**EXTRACT:**
/---
A stipulation of facts was submitted upon the hearing before the Board. This stipulation included, among other facts, not previously referred to, a computation of the net value of the tangible assets of the Illinois corporation for the five years next preceding January 31, 1923, showing an average net value, exclusive of leaseholds, of $6,100,918. It also showed gross sales and profits for the years 1906 to 1928 indicating that for the period from 1919 to 1923, the gross profits were never less than $7,174,705, and well over $8,000,000 for four of those years. Comparative balance sheets for the years 1913 and 1923 were as set forth in the margin. A letter written by the president of the corporation in connection with the note issue, and used in the advertising of it, was introduced. This letter pointed out the remarkable growth of the business and the value of its assets.
\---
**TASKS:**
1. Answer these questions from the passage on the stipulation of facts, marking each answer with its letter:
(a) What average net value of tangible assets, exclusive of leaseholds, did the computation show?
(b) For which two years were comparative balance sheets given?
(c) Who wrote the letter that was introduced?
2. Reproduce, word for word, the stretch of the passage on the stipulation of facts from "A stipulation of" through "of its assets.".

**DATA:**
/---
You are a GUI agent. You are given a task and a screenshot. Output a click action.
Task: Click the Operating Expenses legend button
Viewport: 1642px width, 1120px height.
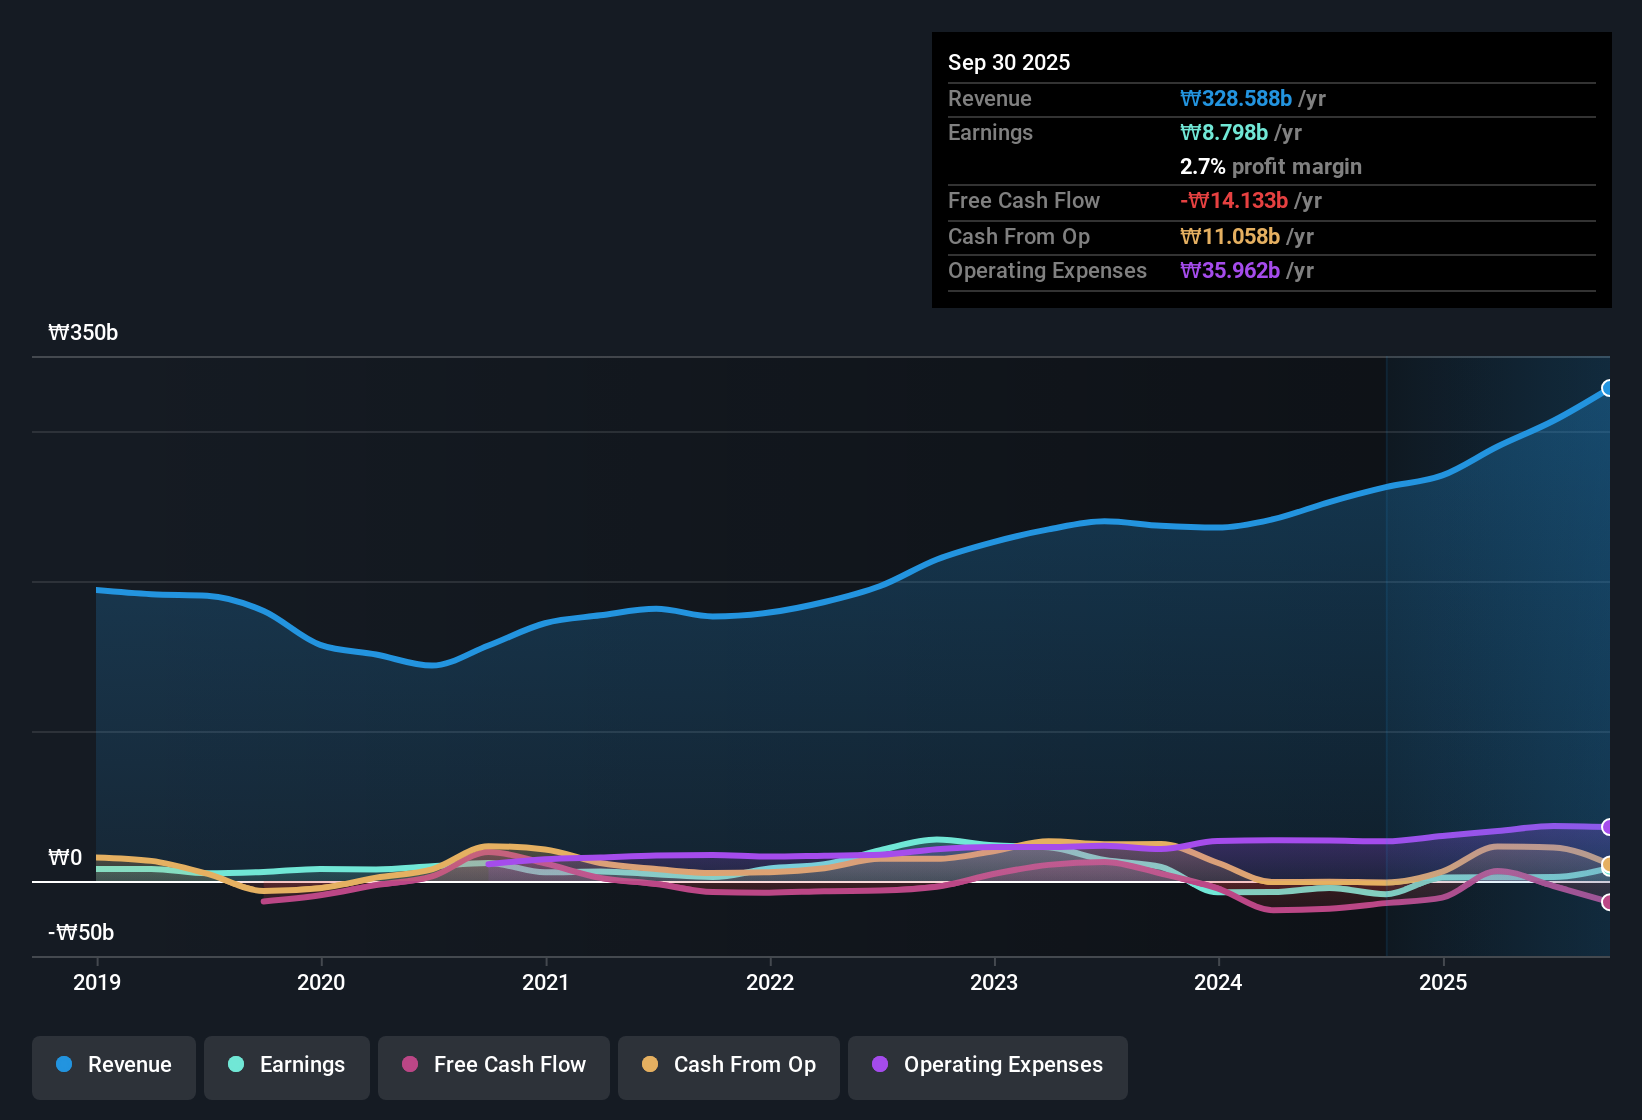pyautogui.click(x=987, y=1065)
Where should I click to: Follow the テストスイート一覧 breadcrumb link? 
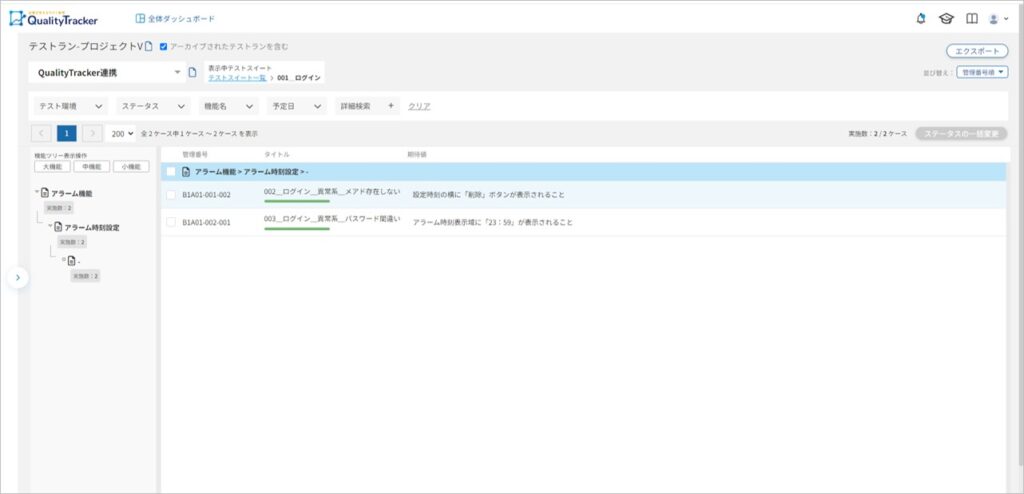[x=236, y=77]
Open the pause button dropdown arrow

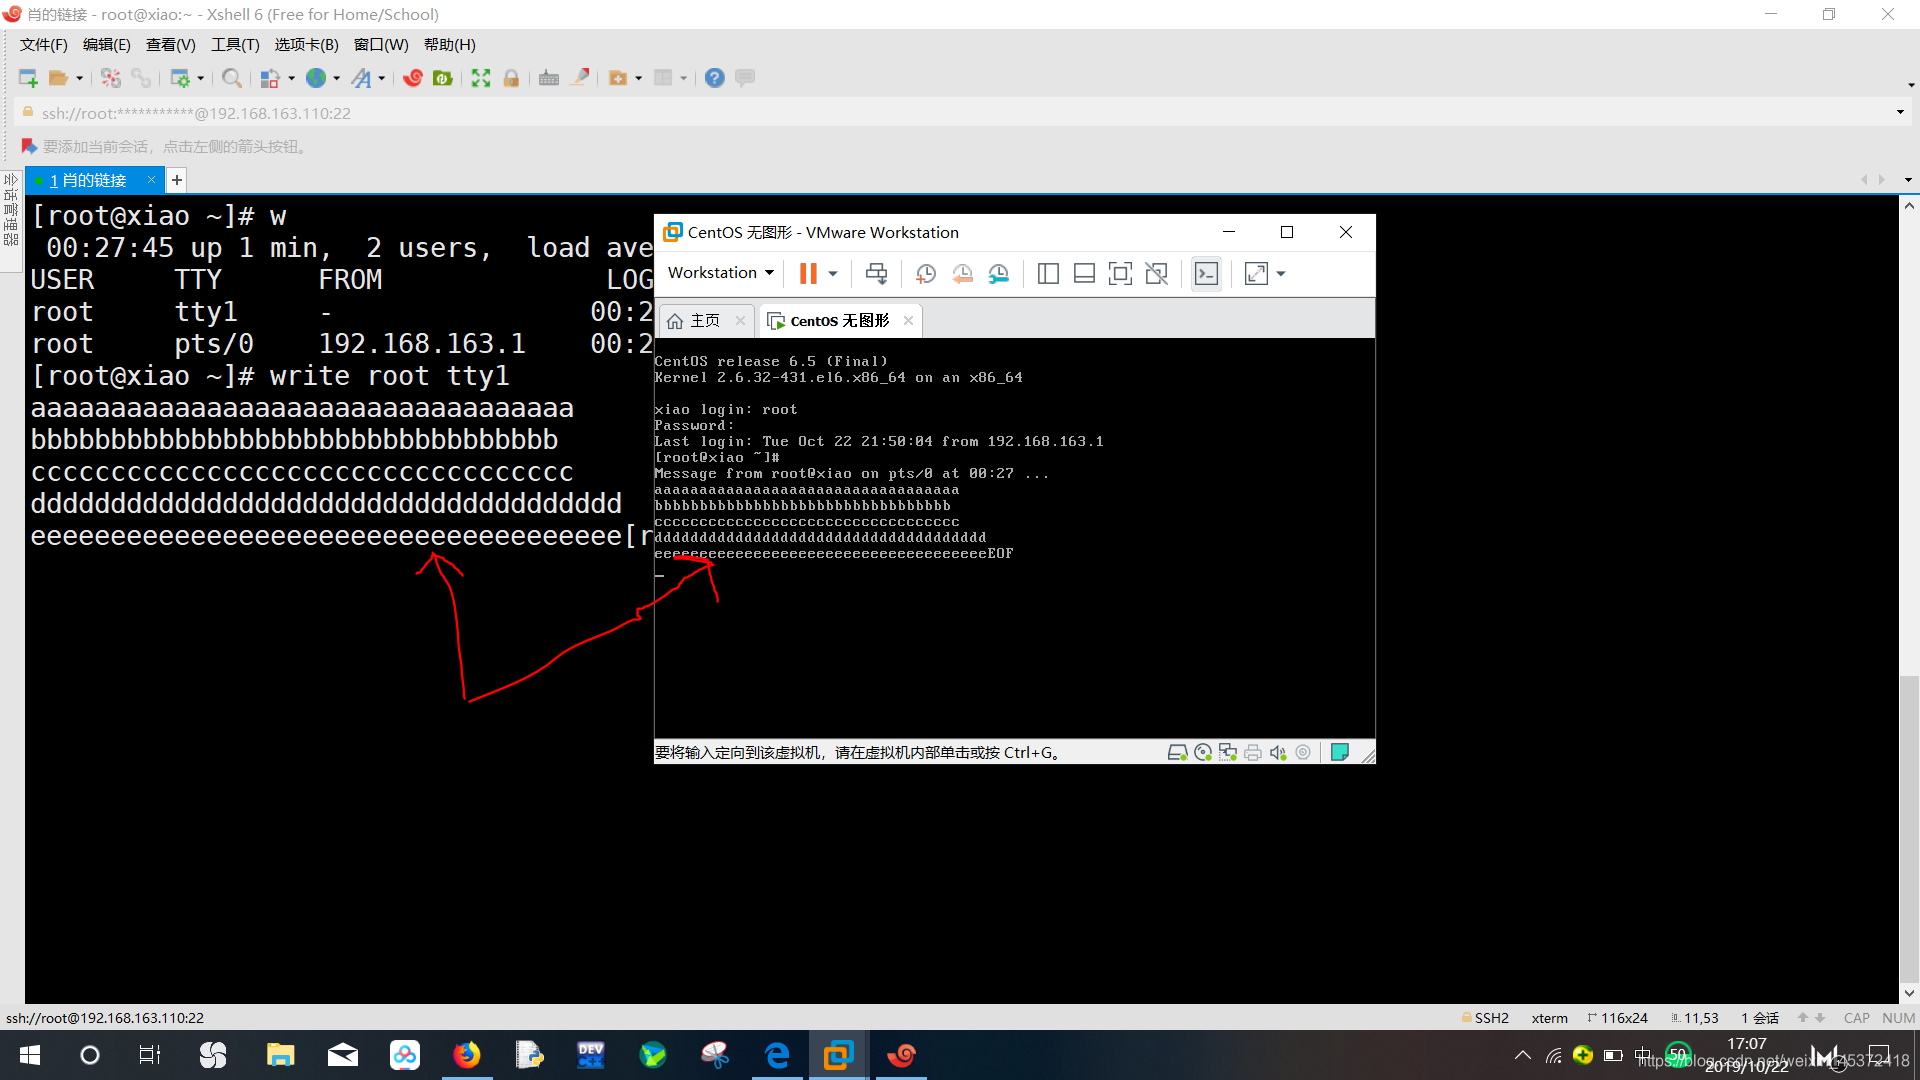pos(832,273)
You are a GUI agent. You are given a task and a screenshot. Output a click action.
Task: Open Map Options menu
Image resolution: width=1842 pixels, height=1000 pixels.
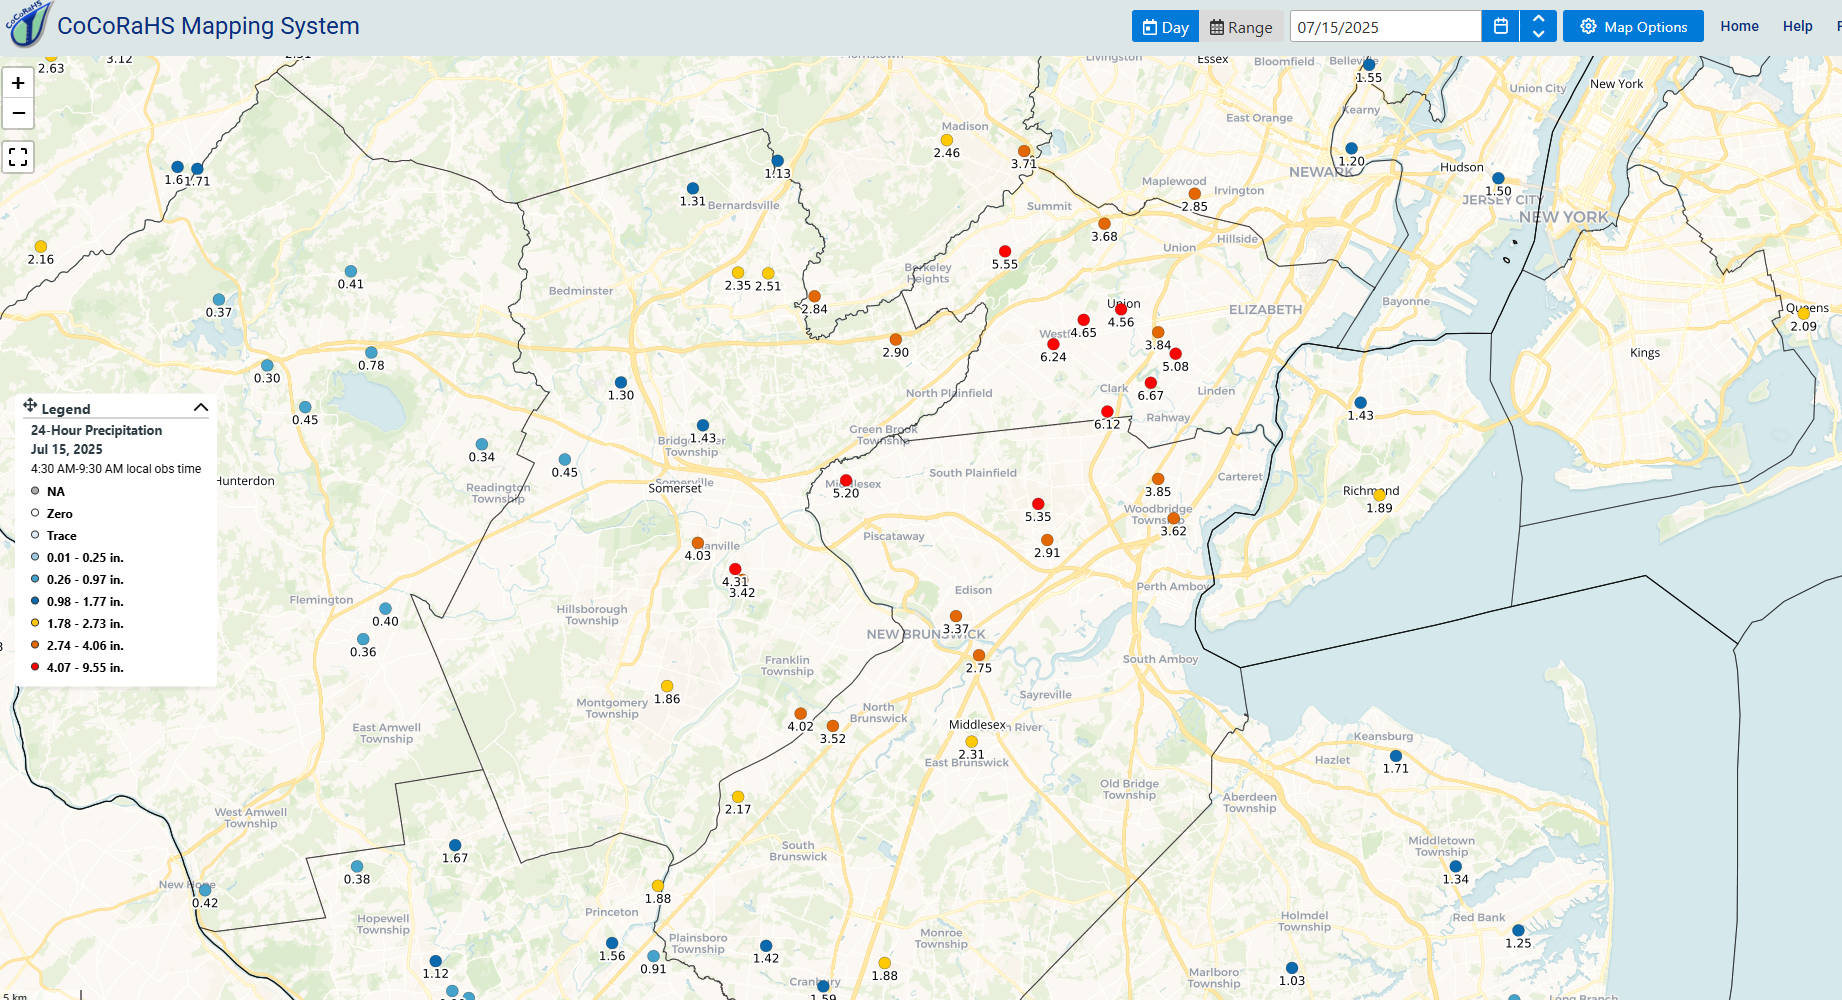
\---
**RESULTS OF THE EXERCISE:**
1.
(a) $6,100,918
(b) 1913 and 1923
(c) The president of the corporation

2.
A stipulation of facts was submitted upon the hearing before the Board. This stipulation included, among other facts, not previously referred to, a computation of the net value of the tangible assets of the Illinois corporation for the five years next preceding January 31, 1923, showing an average net value, exclusive of leaseholds, of $6,100,918. It also showed gross sales and profits for the years 1906 to 1928 indicating that for the period from 1919 to 1923, the gross profits were never less than $7,174,705, and well over $8,000,000 for four of those years. Comparative balance sheets for the years 1913 and 1923 were as set forth in the margin. A letter written by the president of the corporation in connection with the note issue, and used in the advertising of it, was introduced. This letter pointed out the remarkable growth of the business and the value of its assets.